Bonjour, je suis Bertrand, rédacteur pour le site vie-publique.fr, et je vais vous expliquer le rôle de l’Organisation mondiale du commerce (l’OMC).

Alors quelle est l’origine de l’OMC ?

Créée à l’issue du cycle de négociations commerciales Uruguay round, par l'accord de Marrakech conclu en 1994, l'Organisation mondiale du commerce entre en fonction l’année suivante en 1995. Mais ses principes 
fondamentaux sont bien plus anciens car l’OMC succède en fait à l'Accord général sur les tarifs douaniers et le commerce (le GATT), signé au lendemain de la Seconde Guerre mondiale.

Pourquoi le GATT est-il devenu l’OMC ?

Avec l’accord de Marrakech, l’objectif des 123 États participants au GATT était de lancer à la fois un processus 
d’ouverture des échanges et de faciliter le règlement des différends commerciaux dans un cadre multilatéral.
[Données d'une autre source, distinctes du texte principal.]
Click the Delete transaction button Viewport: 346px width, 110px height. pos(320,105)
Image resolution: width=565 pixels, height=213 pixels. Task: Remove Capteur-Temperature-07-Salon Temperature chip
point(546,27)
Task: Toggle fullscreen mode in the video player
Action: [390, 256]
L'OMC diffère de son prédécesseur sur plusieurs points : 

  • D’abord il s’agit d’une organisation internationale (OI) de plein exercice, dotée d’une personnalité juridique ;
  • L’adhésion des membres se fait sur un socle commun de normes, bien différent de la participation "à la carte" que permettait le GATT ;
  • C’est aussi une procédure rigoureuse de règlement des différends commerciaux qui est mise en place là où le mécanisme prévu par le GATT n'était pas institutionnalisé ni clairement défini ;
  • Enfin de nouveaux secteurs sont couverts par l'OMC tels que l’agriculture, la propriété intellectuelle ou le textile.

L'OMC compte aujourd’hui 166 membres qui représentent 98 % du commerce mondial.

Quels sont les nouveaux défis de l’OMC ?

Ils sont multiples. On peut citer notamment :

- les divergences d’intérêts entre États qui conduisent à de nombreux différends dont le règlement est bloqué 
depuis plusieurs années ;

- les accords commerciaux régionaux qui contreviennent aux règles du commerce multilatéral fondé sur la 
non-discrimination entre partenaires commerciaux ; 

- ou encore le retour du protectionnisme qui marque une rupture totale avec la logique du libre-échange prônée par l’institution.  

Des négociations plurilatérales ont aussi été lancées pour adapter les règles de l’OMC aux nouveaux enjeux des échanges internationaux comme le développement du commerce numérique et pour réformer le système 
commercial multilatéral afin de garantir que ses règles bénéficient à tous les pays, en particulier les plus vulnérables.